Go through the material and set down every line without alteration.

========

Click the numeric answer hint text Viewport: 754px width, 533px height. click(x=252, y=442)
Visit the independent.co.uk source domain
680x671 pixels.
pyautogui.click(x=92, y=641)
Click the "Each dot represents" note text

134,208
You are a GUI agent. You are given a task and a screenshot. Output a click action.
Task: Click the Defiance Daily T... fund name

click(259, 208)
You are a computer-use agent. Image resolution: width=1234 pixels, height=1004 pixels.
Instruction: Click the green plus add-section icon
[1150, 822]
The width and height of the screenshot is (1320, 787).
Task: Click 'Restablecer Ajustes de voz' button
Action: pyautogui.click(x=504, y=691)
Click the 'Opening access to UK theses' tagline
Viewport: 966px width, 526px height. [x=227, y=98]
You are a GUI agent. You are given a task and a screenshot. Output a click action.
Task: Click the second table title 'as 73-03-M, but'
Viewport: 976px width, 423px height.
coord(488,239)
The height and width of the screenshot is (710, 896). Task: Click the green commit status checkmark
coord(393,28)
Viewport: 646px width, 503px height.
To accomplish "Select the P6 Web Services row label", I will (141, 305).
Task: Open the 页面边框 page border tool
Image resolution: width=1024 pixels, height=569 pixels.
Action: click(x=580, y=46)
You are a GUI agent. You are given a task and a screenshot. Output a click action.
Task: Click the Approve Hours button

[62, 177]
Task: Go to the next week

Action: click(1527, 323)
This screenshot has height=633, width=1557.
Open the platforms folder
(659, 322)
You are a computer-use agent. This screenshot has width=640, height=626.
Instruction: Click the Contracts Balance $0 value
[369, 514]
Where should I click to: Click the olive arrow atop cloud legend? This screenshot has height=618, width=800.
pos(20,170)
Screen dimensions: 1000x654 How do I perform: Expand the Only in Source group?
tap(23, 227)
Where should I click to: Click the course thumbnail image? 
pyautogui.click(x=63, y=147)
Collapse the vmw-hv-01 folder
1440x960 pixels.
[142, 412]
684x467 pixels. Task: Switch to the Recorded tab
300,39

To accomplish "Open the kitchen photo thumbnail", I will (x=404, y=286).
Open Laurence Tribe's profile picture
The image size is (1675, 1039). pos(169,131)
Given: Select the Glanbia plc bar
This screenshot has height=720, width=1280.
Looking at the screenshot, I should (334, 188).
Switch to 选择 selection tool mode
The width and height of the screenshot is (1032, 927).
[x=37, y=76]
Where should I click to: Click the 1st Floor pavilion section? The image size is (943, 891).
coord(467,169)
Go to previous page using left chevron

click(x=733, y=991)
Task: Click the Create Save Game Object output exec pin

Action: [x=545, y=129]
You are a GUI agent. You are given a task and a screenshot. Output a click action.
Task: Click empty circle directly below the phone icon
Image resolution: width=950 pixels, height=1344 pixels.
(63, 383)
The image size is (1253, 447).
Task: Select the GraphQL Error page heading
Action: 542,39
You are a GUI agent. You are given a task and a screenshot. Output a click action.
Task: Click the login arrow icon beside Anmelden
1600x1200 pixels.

========

YOUR RESPONSE:
Click the numeric answer hint text Viewport: 754px width, 533px height. click(x=252, y=442)
Visit the independent.co.uk source domain
680x671 pixels.
pyautogui.click(x=92, y=641)
Click the "Each dot represents" note text

134,208
You are a GUI agent. You are given a task and a screenshot. Output a click action.
Task: Click the Defiance Daily T... fund name

click(259, 208)
You are a computer-use agent. Image resolution: width=1234 pixels, height=1004 pixels.
Instruction: Click the green plus add-section icon
[1150, 822]
The width and height of the screenshot is (1320, 787).
Task: Click 'Restablecer Ajustes de voz' button
Action: pyautogui.click(x=504, y=691)
Click the 'Opening access to UK theses' tagline
Viewport: 966px width, 526px height. [x=227, y=98]
You are a GUI agent. You are given a task and a screenshot. Output a click action.
Task: Click the second table title 'as 73-03-M, but'
Viewport: 976px width, 423px height.
coord(488,239)
The height and width of the screenshot is (710, 896). Task: Click the green commit status checkmark
coord(393,28)
Viewport: 646px width, 503px height.
To accomplish "Select the P6 Web Services row label", I will (141, 305).
Task: Open the 页面边框 page border tool
Image resolution: width=1024 pixels, height=569 pixels.
Action: click(x=580, y=46)
You are a GUI agent. You are given a task and a screenshot. Output a click action.
Task: Click the Approve Hours button

[62, 177]
Task: Go to the next week

Action: click(1527, 323)
This screenshot has height=633, width=1557.
Open the platforms folder
(659, 322)
You are a computer-use agent. This screenshot has width=640, height=626.
Instruction: Click the Contracts Balance $0 value
[369, 514]
Where should I click to: Click the olive arrow atop cloud legend? This screenshot has height=618, width=800.
pos(20,170)
Screen dimensions: 1000x654 How do I perform: Expand the Only in Source group?
tap(23, 227)
Where should I click to: Click the course thumbnail image? 
pyautogui.click(x=63, y=147)
Collapse the vmw-hv-01 folder
1440x960 pixels.
[142, 412]
684x467 pixels. Task: Switch to the Recorded tab
300,39

To accomplish "Open the kitchen photo thumbnail", I will (x=404, y=286).
Open Laurence Tribe's profile picture
The image size is (1675, 1039). pos(169,131)
Given: Select the Glanbia plc bar
This screenshot has height=720, width=1280.
Looking at the screenshot, I should (334, 188).
Switch to 选择 selection tool mode
The width and height of the screenshot is (1032, 927).
[x=37, y=76]
Where should I click to: Click the 1st Floor pavilion section? The image size is (943, 891).
coord(467,169)
Go to previous page using left chevron

click(x=733, y=991)
Task: Click the Create Save Game Object output exec pin

Action: [x=545, y=129]
You are a GUI agent. You are given a task and a screenshot. Output a click action.
Task: Click empty circle directly below the phone icon
Image resolution: width=950 pixels, height=1344 pixels.
(63, 383)
The image size is (1253, 447).
Task: Select the GraphQL Error page heading
Action: 542,39
You are a GUI agent. You are given a task and a screenshot. Output a click action.
Task: Click the login arrow icon beside Anmelden
1600x1200 pixels.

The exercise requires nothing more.